Aim of the exercise: In the article below on Unacademy's layoffs, what reason is given for Unacademy appearing to scale back its growth plans?

Unacademy Has Fired 1000 Employees Over The Last Few Weeks In Major Layoff Exercise

India’s listed startups were already stumbling at the stock markets amid falling stock prices and slashed valuations, but even unlisted startups now also seem to be feeling the heat.

Ed-tech startup Unacademy has fired nearly 1,000 employees in a major cost-cutting exercise over the last few weeks, ET reports. Of 1,000 employees who have been laid off, about 300 were educators on contracts, while the rest were in sales, business and other functions. Most of them were a part of the content, sales and business development teams for the core Unacademy test preparation product.

The major layoffs come after a heady few years for Unacademy. The company had first become a unicorn in September 2020 as the coronavirus pandemic had shut schools and colleges, and students were looking at online study options. In November 2020, the company had raised funds at a valuation of $2 billion, which raised its valuation by 33% in two months. Ten months after that, Unacademy had raised funds at a valuation of $3.44 billion, which doubled its valuation in less than a year. The company had splurged its newly-raised funds into expanding its team, and towards marketing costs, becoming a co-sponsor of the IPL and signing on Sachin Tendulkar, MS Dhoni, Sunil Gavaskar and Harsha Bhogle for its ad campaigns.

But as the coronavirus pandemic has ebbed away and schools and colleges are reopening, Unacademy appears to be scaling back its growth plans. Some employees claim they were terminated within two months of hiring, and before even completing their probation period of roughly two months. They added that late last month, Unacademy’s Slack channel abruptly stopped working for some employees. Employees then received an email from the HR department asking them to join a link where they were told about being asked to leave the organisation. The staff were reportedly given an hour to accept the company’s offer of two months severance.

These employees also added that the company has not helped them with outreach to find new jobs. “There is a lot of pressure and toxicity in the workplace. We were expected to work 12-14 hours every day and if we didn’t, we were asked to make a decision to leave…There was no warning given to us that an exercise of this scale is being undertaken. In addition, when asked the HR failed to provide any solid reasons and said that it is a management decision. Close to 15 of the 30 members were fired from my team without any reason given,” an employee said.

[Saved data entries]

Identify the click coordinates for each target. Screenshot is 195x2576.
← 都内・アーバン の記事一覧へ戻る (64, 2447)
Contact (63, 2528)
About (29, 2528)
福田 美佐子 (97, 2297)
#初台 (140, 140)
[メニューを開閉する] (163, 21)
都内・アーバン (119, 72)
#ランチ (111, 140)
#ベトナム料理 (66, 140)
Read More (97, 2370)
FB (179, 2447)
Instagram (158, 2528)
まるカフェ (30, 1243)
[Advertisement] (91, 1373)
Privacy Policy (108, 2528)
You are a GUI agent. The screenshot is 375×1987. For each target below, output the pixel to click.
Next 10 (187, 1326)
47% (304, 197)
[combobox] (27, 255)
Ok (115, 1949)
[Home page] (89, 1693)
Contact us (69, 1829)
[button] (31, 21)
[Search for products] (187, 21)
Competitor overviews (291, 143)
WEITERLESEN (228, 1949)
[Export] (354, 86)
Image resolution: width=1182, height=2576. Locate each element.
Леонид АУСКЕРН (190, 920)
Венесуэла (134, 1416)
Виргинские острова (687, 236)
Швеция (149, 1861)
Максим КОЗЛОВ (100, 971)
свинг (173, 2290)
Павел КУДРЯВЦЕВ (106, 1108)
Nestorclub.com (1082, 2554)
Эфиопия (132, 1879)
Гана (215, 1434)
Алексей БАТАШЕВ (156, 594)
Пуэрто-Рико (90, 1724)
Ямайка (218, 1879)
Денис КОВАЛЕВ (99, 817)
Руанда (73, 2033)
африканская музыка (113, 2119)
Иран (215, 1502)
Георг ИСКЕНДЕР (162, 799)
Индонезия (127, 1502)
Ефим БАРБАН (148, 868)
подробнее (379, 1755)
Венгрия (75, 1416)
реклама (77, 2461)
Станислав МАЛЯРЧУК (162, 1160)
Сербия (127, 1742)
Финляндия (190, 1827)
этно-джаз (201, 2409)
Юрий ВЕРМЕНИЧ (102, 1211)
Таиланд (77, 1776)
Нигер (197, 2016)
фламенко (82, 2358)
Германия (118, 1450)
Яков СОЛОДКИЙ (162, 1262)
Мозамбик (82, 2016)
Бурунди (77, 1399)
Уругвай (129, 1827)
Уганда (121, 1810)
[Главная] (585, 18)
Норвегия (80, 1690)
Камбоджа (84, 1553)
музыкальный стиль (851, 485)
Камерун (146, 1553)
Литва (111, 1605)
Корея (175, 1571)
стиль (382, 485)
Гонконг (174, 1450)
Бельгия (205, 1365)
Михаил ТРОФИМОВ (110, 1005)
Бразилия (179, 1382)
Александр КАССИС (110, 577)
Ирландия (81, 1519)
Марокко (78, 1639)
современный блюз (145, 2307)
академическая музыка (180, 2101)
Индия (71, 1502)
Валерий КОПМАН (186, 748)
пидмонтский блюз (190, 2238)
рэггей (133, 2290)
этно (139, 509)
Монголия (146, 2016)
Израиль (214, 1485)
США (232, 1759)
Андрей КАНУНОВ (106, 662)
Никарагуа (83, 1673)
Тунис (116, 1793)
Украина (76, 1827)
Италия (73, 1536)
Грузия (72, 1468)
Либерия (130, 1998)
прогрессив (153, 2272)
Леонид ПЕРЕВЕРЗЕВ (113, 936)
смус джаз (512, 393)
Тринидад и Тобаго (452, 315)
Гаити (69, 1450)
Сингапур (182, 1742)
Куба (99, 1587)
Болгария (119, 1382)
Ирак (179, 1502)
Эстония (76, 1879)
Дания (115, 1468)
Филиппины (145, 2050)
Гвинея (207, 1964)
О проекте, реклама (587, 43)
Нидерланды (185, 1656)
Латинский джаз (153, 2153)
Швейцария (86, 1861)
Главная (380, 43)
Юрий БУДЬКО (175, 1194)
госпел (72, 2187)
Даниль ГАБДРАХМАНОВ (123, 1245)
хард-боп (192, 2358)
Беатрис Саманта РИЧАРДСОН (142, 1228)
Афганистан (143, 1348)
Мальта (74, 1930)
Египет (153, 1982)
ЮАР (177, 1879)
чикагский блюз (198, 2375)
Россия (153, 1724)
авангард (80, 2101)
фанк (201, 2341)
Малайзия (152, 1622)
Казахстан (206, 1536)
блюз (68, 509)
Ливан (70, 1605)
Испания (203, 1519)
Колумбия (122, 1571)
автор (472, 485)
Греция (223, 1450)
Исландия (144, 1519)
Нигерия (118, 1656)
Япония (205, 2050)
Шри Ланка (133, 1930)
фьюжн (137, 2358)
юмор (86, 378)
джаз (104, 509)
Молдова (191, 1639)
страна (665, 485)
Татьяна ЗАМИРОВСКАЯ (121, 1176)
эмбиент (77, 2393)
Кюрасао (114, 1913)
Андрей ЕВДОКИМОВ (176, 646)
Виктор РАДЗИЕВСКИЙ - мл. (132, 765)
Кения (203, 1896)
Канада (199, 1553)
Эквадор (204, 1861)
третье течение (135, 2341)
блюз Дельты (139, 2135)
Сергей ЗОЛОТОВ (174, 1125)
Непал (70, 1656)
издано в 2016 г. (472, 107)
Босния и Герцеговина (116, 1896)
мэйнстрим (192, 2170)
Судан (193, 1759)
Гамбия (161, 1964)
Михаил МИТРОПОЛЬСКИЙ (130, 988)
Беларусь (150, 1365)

Output for this exercise: Unacademy appears to be scaling back because the coronavirus pandemic has ebbed away and schools and colleges are reopening.